# Removing and re-attaching heat mats?



## HoggieGeckoSlider (Oct 24, 2019)

Hi! Does anyone know whether or not a heat mat glued to the bottom of a glass terrarium can be removed and re-attached? I'm planning to make a couple of upgrades in the near future and some of those include changing the heat source. Are the mats salvageable? They're all from Exo Terra.


----------



## LizardBrain (Aug 19, 2019)

I mean, what kind of glue did you use? If you superglued it in place, my first response would be to ask why, when you could have just used some electrical tape or similar? If it is superglue/gorilla glue or the like, then no, you probably can't salvage it, it'll most likely be damaged by pulling it off.


----------



## Zincubus (Sep 6, 2010)

Is it glued inside or underneath by the way ??

If it’s superglued then it maybe tricky although you can sometimes get a knife in between and prise it away .. better if it’s hot glued in place though as they can be cut and levered off gently 


Sent from my iPhone using Tapatalk


----------



## s6t6nic6l (May 15, 2010)

The mats with the glue pad are really only supposed to be used once on the surface adhered too. The correct heat transfer will be lost using another option to stick to another surface. The trouble getting it of without breaking the element will be a feat in itself. It can be done but just disconnecting or use with another heating method would be far simpler.


----------



## HoggieGeckoSlider (Oct 24, 2019)

LizardBrain said:


> I mean, what kind of glue did you use? If you superglued it in place, my first response would be to ask why, when you could have just used some electrical tape or similar? If it is superglue/gorilla glue or the like, then no, you probably can't salvage it, it'll most likely be damaged by pulling it off.
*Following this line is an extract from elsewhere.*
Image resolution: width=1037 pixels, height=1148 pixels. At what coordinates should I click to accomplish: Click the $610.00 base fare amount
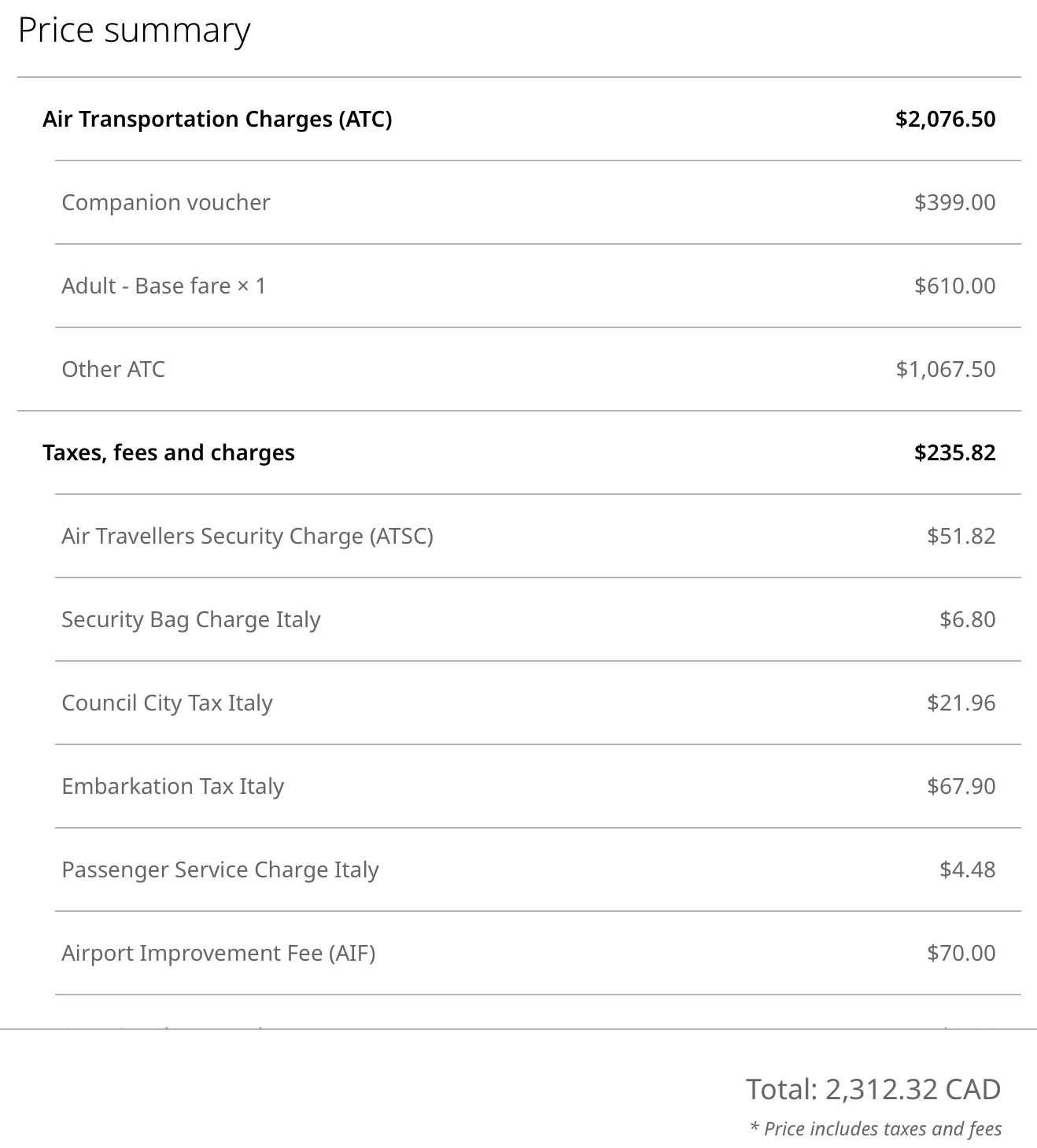pyautogui.click(x=954, y=286)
It's self adhesive so I just peeled off the protective plastic and popped it on.


----------



## HoggieGeckoSlider (Oct 24, 2019)

s6t6nic6l said:


> The mats with the glue pad are really only supposed to be used once on the surface adhered too. The correct heat transfer will be lost using another option to stick to another surface. The trouble getting it of without breaking the element will be a feat in itself. It can be done but just disconnecting or use with another heating method would be far simpler.


Yeah, that's what I thought. Just had to ask anyway in case there was some secret methods the pros use before I give up lol. Thanks! 🙂


----------



## kfamtvw7 (Nov 15, 2017)

I've peeled one off before and it was still sticky enough to stick back onto a different tank. That was five months ago and it's still sticking.
It's not ideal but you can do it and the mat still hits the temperature inside the viv that its set to on the thermostat no problem.


----------



## Zincubus (Sep 6, 2010)

kfamtvw7 said:


> I've peeled one off before and it was still sticky enough to stick back onto a different tank. That was five months ago and it's still sticking.
> It's not ideal but you can do it and the mat still hits the temperature inside the viv that its set to on the thermostat no problem.




Same 


Sent from my iPhone using Tapatalk Pro


----------